The release of the results of this year’s Symantec Internet Security Threat Report
(ISTR) coincided with the formal opening of the Singapore cyber-crime office of international police outfit Interpol on Monday and the inaugural Interpol World event
– a key focus of which was cybersecurity – in Singapore this week.
“Criminals and terrorists are taking advantage of technology, globalisation and rapid urbanisation,” Singapore’s Second Minister for Home Affairs S Iswaran said at the event
In Symantec’s report, Singapore ranked 33rd internationally and seventh-highest in the Asia Pacific region in digital extortion via social media.
But the finding most pertinent to HR professionals was the tactical shift by cyber-attackers, who were found to be increasingly hijacking the infrastructure of major corporations and using it against them.
“Attackers have stepped up their game by tricking companies into infecting themselves through Trojanised software updates and gaining full access to corporate networks without the need to even make any forced entry,” said Peter Sparkes, Symantec’s senior director of cyber security services in Asia Pacific and Japan.
Specific cyber-attacks highlighted in the report HR leaders need to be aware of include: the use of stolen email accounts from one corporate victim to spear-phish other victims higher up the food chain; attackers using management tools and procedures to move stolen IP around the corporate network before exfiltration (unauthorized transfer of data from a computer); and the building of custom attack software inside the network of their victims to further disguise their activities.
There were an estimated 6,404 ransomware attacks in Singapore in 2014 – the eighth highest in the APAC region.
So what can HR professionals and other business leaders do to help protect their company from a cyber-attack?
Symantec’s advice included:
HR professionals should also encourage staff to:
- Use advanced threat intelligence software: Find early indicators of compromise and respond faster to incidents.
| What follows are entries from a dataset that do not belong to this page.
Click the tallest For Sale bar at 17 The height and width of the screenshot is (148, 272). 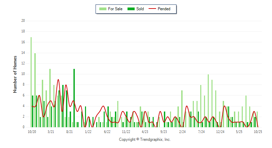click(x=31, y=82)
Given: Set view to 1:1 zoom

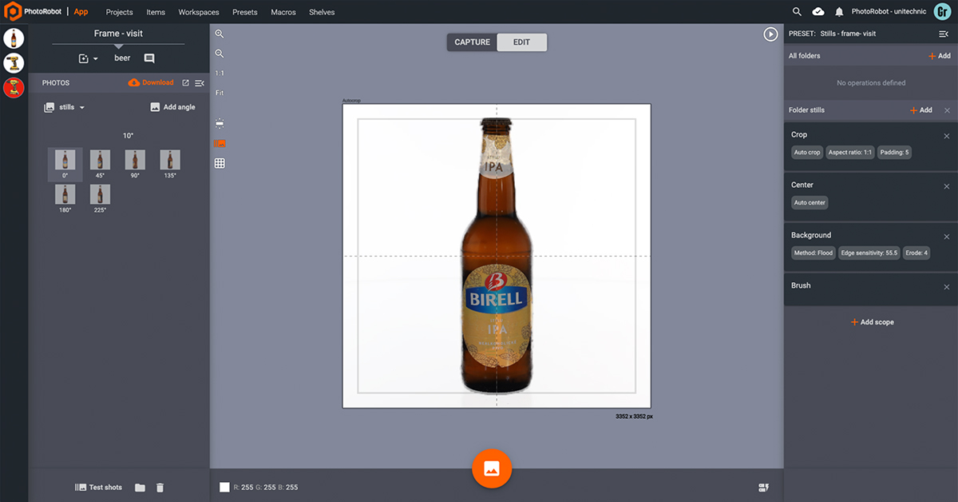Looking at the screenshot, I should (x=220, y=73).
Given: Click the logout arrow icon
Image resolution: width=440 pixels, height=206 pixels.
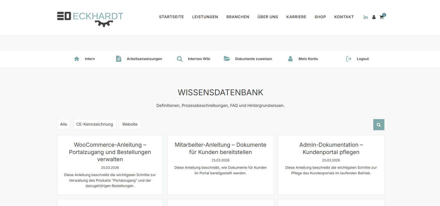Looking at the screenshot, I should click(x=349, y=59).
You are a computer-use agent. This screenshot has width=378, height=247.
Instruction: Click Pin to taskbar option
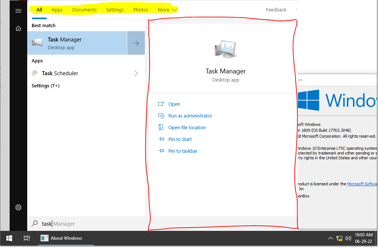182,151
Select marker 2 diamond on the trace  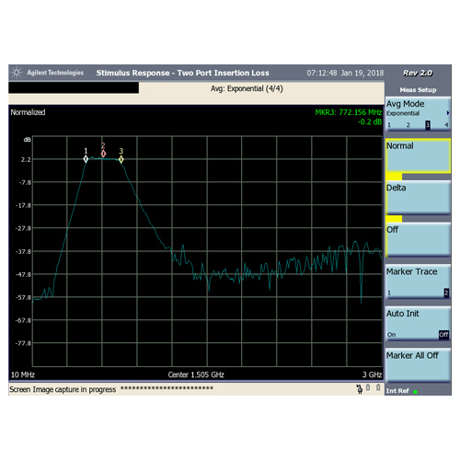point(103,154)
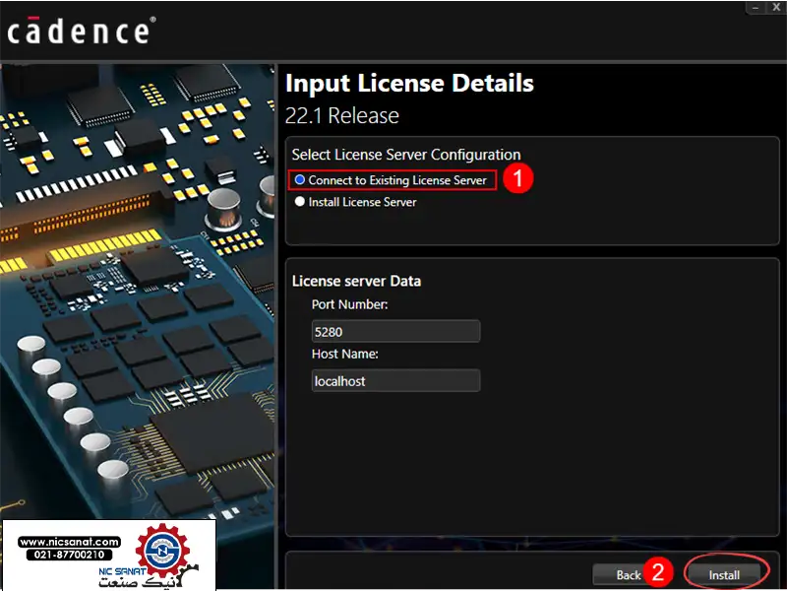787x591 pixels.
Task: Click the 22.1 Release version text
Action: click(342, 115)
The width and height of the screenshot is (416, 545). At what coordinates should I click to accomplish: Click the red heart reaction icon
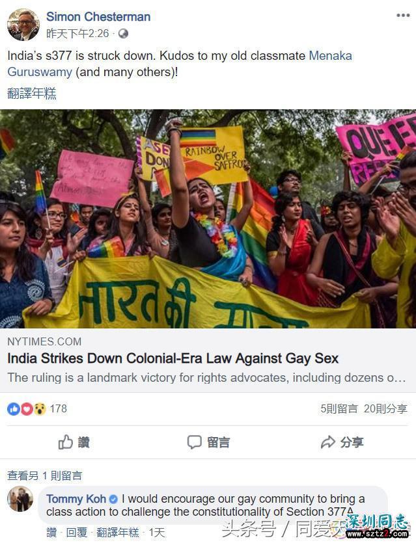pos(27,409)
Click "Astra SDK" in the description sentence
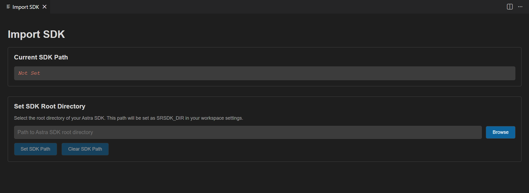The height and width of the screenshot is (193, 529). pos(93,118)
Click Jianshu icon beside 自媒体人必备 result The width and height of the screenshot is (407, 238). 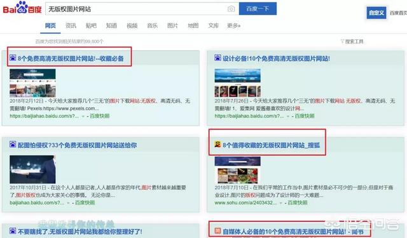click(217, 231)
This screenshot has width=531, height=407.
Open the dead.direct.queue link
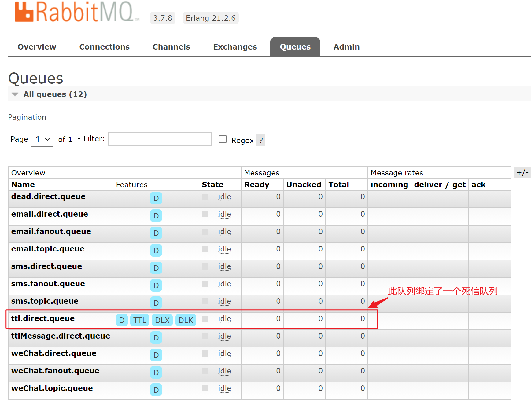(48, 196)
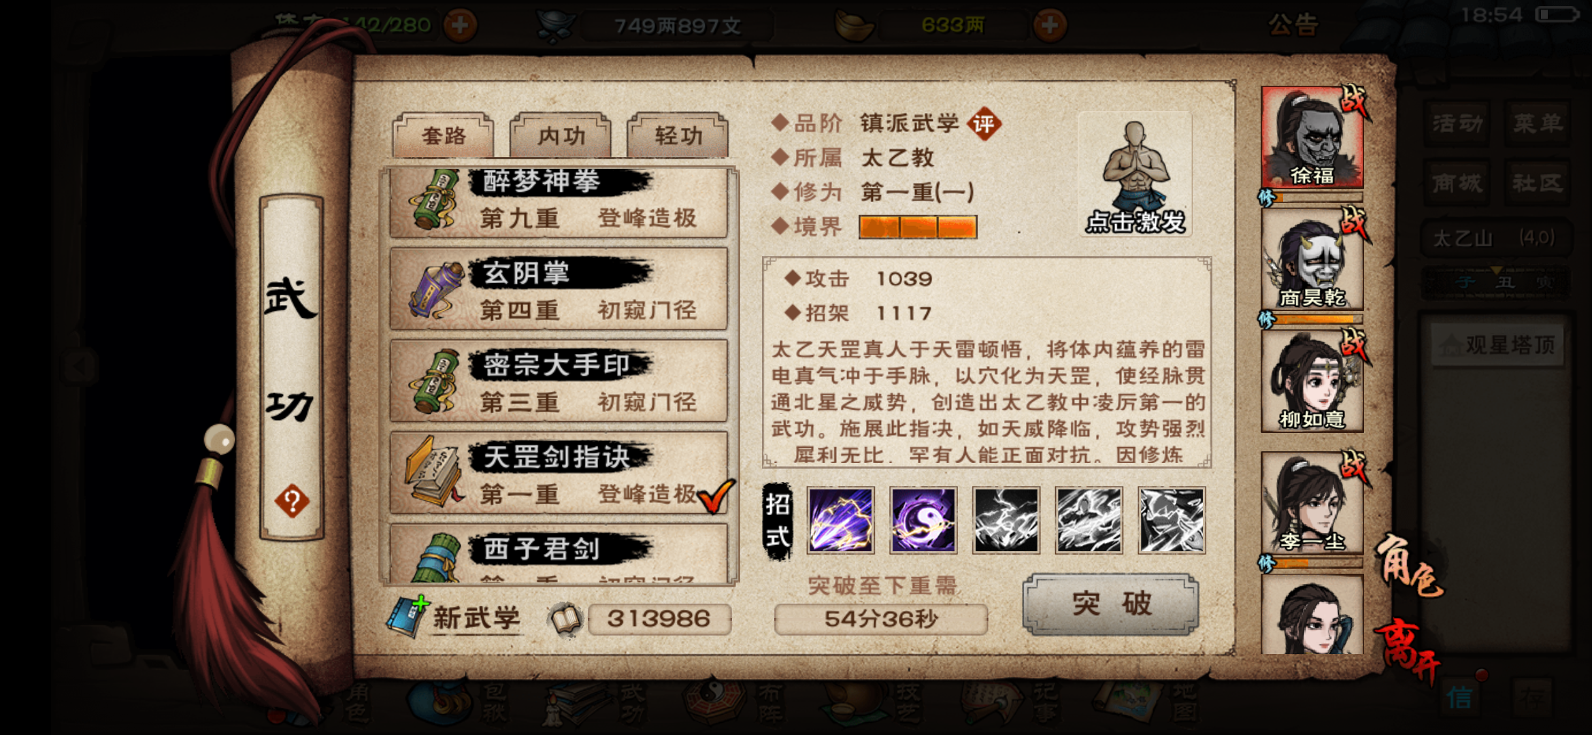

- Have strong security technology in place: Implement multi-layered endpoint security, network security, encryption, strong authentication and reputation-based technologies.
- Prepare for the worst: Incident management ensures your security framework is optimised, measureable and repeatable, and that lessons learned improve your security posture. Consider adding a retainer with a third-party expert to help manage crises.
- Provide ongoing education and training to staff: Establish guidelines and company policies and procedures for protecting sensitive data on personal and corporate devices.
- Use strong passwords: Use strong and unique passwords for accounts and devices, and update them on a regular basis—ideally every three months. Never use the same password for multiple accounts.
- Be cautious on social media: Don’t click links in unsolicited email or social media messages, particularly from unknown sources.
- Know what they’re sharing: When installing a network-connected device, such as a home router or thermostat, or downloading a new app, review the permissions to see what data they’re giving up.
In Singapore, cyber-crimes are governed by the Computer Misuse and Cybersecurity Act, which governs offences including unauthorised access to computer material, unauthorised disclosure of an access code and the unauthorised use or interception of a computer service.
Cyber-crime is on the rise, with Singapore ranked seventh highest in APAC for digital extortion cases, according to a new study.